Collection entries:
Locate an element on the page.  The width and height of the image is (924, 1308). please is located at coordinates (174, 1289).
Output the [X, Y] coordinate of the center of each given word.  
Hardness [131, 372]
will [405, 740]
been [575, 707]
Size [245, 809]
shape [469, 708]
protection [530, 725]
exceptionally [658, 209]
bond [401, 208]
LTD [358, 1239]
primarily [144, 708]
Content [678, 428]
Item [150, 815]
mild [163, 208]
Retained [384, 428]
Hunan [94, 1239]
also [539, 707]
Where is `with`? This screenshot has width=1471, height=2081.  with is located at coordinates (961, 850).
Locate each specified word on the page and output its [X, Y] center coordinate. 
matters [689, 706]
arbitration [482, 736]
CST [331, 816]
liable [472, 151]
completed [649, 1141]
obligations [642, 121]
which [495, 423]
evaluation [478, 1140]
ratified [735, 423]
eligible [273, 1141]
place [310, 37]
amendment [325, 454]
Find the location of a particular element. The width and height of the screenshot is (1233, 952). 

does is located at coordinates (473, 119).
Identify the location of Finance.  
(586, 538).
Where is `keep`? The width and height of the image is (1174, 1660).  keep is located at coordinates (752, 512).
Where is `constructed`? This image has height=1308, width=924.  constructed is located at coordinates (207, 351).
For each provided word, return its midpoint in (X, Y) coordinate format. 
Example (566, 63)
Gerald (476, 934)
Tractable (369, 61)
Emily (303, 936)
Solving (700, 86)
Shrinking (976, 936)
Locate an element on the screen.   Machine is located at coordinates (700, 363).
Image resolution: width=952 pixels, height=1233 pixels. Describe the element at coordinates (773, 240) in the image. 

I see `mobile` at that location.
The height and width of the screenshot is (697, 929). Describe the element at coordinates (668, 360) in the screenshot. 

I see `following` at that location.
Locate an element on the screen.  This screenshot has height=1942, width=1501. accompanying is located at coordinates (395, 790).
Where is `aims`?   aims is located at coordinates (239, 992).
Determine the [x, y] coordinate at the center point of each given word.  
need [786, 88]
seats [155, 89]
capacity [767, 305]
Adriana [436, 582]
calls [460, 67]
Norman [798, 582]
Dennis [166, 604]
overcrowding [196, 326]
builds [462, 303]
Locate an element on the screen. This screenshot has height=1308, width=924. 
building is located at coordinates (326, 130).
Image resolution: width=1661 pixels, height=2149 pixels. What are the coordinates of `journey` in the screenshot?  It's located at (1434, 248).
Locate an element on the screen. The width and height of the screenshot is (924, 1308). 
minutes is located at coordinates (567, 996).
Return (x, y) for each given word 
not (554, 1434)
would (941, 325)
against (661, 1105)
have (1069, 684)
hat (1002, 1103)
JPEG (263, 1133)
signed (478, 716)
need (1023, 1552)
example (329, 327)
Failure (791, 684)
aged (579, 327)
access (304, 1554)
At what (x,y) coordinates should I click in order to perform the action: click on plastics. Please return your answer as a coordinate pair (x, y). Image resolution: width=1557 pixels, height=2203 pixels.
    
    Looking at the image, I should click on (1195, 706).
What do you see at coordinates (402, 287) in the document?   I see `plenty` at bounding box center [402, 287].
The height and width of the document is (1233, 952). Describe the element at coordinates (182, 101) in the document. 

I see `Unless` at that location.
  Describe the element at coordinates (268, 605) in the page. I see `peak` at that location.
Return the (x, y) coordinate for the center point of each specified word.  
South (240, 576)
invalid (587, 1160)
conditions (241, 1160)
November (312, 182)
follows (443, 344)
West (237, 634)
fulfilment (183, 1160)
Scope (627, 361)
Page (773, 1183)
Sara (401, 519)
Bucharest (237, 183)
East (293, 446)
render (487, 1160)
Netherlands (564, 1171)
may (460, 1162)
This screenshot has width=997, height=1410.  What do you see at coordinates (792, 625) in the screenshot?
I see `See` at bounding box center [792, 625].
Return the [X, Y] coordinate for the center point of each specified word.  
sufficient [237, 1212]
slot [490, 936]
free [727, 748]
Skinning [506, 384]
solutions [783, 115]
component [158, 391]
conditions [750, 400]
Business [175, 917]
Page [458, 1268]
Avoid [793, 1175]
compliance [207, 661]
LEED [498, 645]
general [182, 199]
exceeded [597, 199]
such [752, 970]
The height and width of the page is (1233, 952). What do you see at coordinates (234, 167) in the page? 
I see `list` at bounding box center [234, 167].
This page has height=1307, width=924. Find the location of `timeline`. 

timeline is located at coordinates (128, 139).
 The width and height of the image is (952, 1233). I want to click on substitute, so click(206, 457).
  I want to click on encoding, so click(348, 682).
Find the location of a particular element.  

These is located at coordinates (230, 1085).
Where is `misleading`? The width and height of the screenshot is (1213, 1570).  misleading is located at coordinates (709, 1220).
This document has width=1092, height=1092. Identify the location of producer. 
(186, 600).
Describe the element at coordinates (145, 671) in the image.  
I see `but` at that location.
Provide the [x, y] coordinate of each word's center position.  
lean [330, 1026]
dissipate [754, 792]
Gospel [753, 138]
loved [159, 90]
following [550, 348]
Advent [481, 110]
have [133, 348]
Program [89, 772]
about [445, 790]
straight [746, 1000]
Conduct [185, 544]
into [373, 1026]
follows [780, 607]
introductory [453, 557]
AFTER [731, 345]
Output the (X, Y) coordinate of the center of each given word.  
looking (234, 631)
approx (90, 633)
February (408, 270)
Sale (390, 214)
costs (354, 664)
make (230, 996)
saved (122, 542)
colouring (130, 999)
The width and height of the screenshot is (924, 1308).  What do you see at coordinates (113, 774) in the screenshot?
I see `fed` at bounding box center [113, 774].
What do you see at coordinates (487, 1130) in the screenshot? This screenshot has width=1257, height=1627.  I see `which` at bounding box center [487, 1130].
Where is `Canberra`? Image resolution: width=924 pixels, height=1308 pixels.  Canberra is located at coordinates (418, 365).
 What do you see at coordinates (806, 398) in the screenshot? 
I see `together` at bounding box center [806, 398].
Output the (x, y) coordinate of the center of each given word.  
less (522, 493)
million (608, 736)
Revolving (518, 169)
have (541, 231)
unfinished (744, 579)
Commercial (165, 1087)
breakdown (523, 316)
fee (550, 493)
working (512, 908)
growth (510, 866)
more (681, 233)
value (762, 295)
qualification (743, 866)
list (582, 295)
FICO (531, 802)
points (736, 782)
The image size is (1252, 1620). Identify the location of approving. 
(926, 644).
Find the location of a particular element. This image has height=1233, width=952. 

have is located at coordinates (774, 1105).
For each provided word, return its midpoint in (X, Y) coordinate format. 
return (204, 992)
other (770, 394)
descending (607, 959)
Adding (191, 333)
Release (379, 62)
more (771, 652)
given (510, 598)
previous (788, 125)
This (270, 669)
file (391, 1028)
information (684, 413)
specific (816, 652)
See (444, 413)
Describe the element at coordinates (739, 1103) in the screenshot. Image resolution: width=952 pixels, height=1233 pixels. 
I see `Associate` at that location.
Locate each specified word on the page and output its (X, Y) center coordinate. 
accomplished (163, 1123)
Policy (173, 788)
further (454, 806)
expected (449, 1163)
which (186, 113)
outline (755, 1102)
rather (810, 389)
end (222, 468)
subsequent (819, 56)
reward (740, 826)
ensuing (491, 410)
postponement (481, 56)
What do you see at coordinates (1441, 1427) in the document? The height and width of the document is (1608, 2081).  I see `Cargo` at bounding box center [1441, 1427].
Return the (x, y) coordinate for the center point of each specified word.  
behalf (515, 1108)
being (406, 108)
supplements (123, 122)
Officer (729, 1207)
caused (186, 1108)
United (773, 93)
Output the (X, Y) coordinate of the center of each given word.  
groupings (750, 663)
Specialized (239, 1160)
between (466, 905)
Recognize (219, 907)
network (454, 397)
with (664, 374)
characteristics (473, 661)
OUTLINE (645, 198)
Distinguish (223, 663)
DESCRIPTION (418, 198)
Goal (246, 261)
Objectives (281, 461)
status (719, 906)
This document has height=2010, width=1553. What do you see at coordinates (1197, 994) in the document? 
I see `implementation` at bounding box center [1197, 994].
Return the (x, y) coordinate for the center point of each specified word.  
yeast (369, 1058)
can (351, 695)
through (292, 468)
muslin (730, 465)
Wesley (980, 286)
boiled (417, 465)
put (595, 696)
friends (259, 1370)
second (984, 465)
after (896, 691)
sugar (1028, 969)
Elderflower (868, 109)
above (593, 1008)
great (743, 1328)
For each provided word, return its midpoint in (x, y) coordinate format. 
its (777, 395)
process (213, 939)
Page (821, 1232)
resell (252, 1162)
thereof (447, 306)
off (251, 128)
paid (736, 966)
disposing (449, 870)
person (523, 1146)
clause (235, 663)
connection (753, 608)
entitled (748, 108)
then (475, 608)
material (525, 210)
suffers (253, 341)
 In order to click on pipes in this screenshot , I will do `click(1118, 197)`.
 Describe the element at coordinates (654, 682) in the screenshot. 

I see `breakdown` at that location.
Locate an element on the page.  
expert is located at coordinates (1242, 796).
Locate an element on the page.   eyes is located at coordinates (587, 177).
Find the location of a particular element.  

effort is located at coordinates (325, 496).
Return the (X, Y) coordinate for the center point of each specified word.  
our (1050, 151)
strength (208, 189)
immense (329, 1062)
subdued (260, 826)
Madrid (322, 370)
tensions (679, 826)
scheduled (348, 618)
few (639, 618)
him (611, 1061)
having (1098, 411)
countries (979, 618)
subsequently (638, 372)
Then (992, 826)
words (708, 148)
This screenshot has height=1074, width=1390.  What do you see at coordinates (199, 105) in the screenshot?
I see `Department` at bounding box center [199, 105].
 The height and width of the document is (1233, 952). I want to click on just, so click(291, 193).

_INSTRUCTION:_ Extract, word for word, the stretch of the items that runs from the first line through the line containing "also [539, 707]". Include both of those lines.

_WRITTEN SOLUTION:_
Locate an element on the page.  The width and height of the image is (924, 1308). please is located at coordinates (174, 1289).
Output the [X, Y] coordinate of the center of each given word.  
Hardness [131, 372]
will [405, 740]
been [575, 707]
Size [245, 809]
shape [469, 708]
protection [530, 725]
exceptionally [658, 209]
bond [401, 208]
LTD [358, 1239]
primarily [144, 708]
Content [678, 428]
Item [150, 815]
mild [163, 208]
Retained [384, 428]
Hunan [94, 1239]
also [539, 707]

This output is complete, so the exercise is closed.